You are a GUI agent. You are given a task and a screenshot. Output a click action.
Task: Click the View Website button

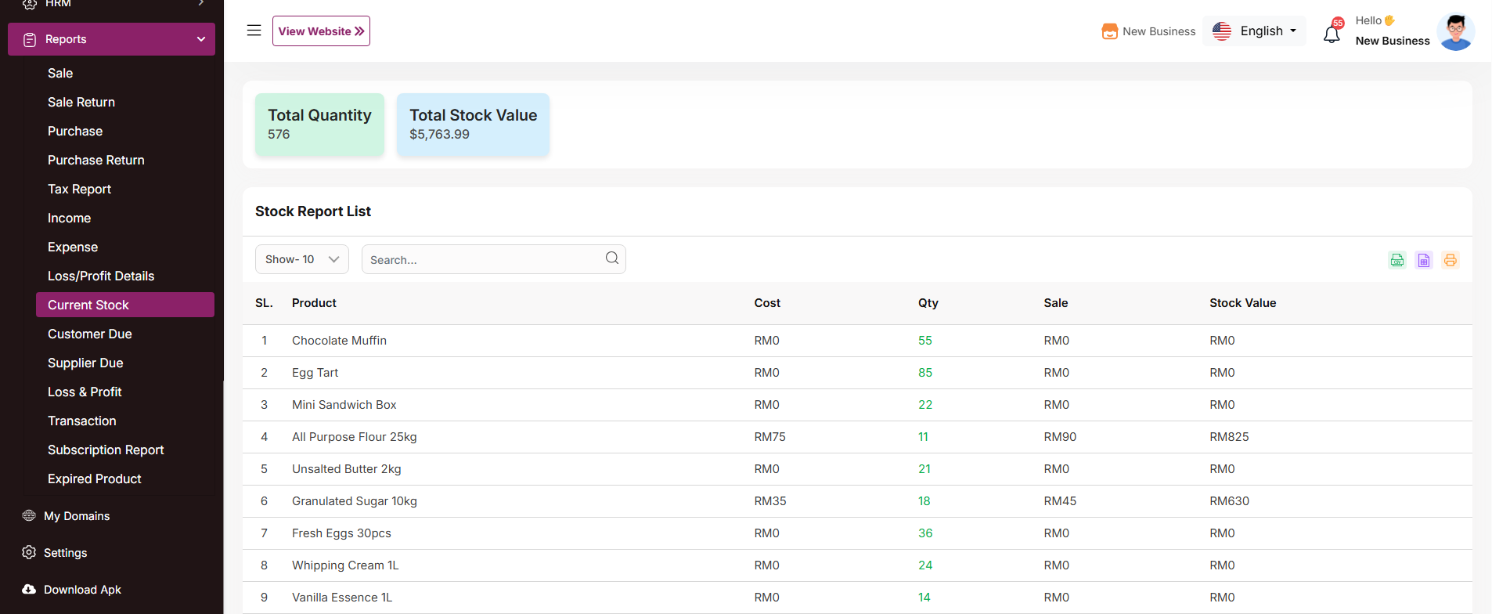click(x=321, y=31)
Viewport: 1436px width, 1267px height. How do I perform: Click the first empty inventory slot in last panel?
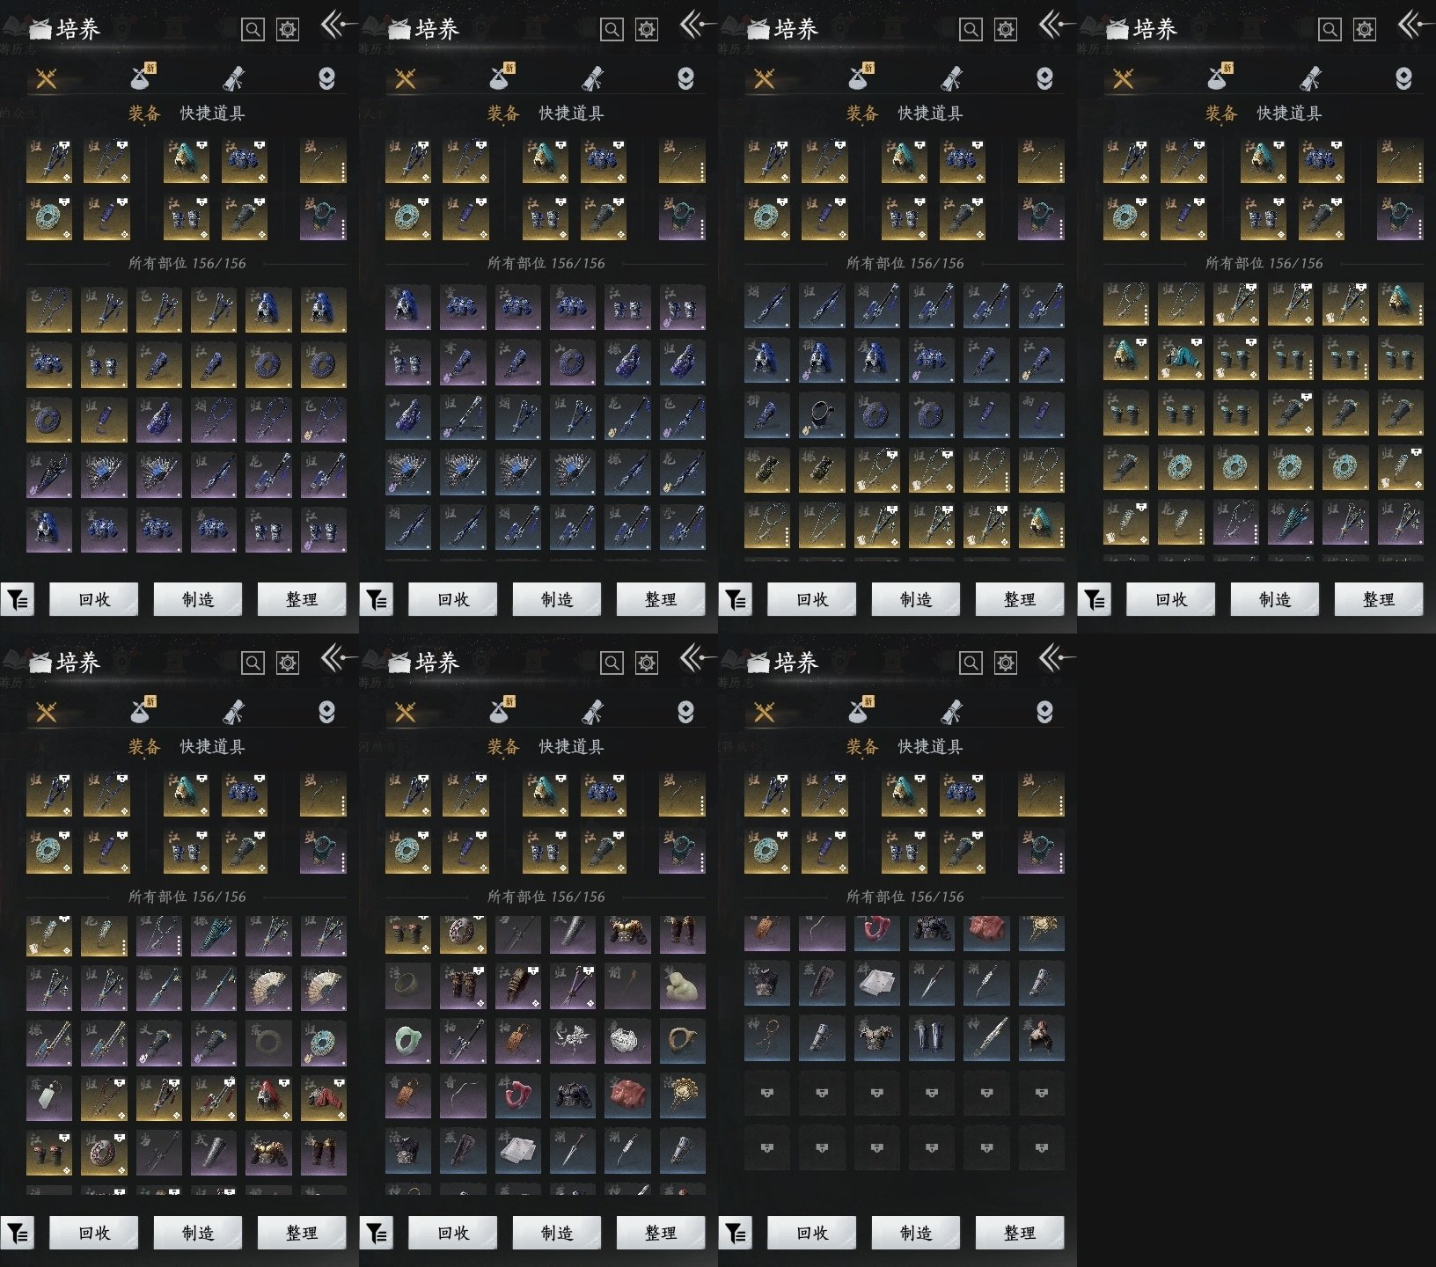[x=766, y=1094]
-----
Take the lines from the one holding "Viewport: 1436px width, 1267px" through the final line of the listing above and copy them exactly, both ends included, with no pictures.

Viewport: 1436px width, 1267px height. How do I perform: Click the first empty inventory slot in last panel?
[x=766, y=1094]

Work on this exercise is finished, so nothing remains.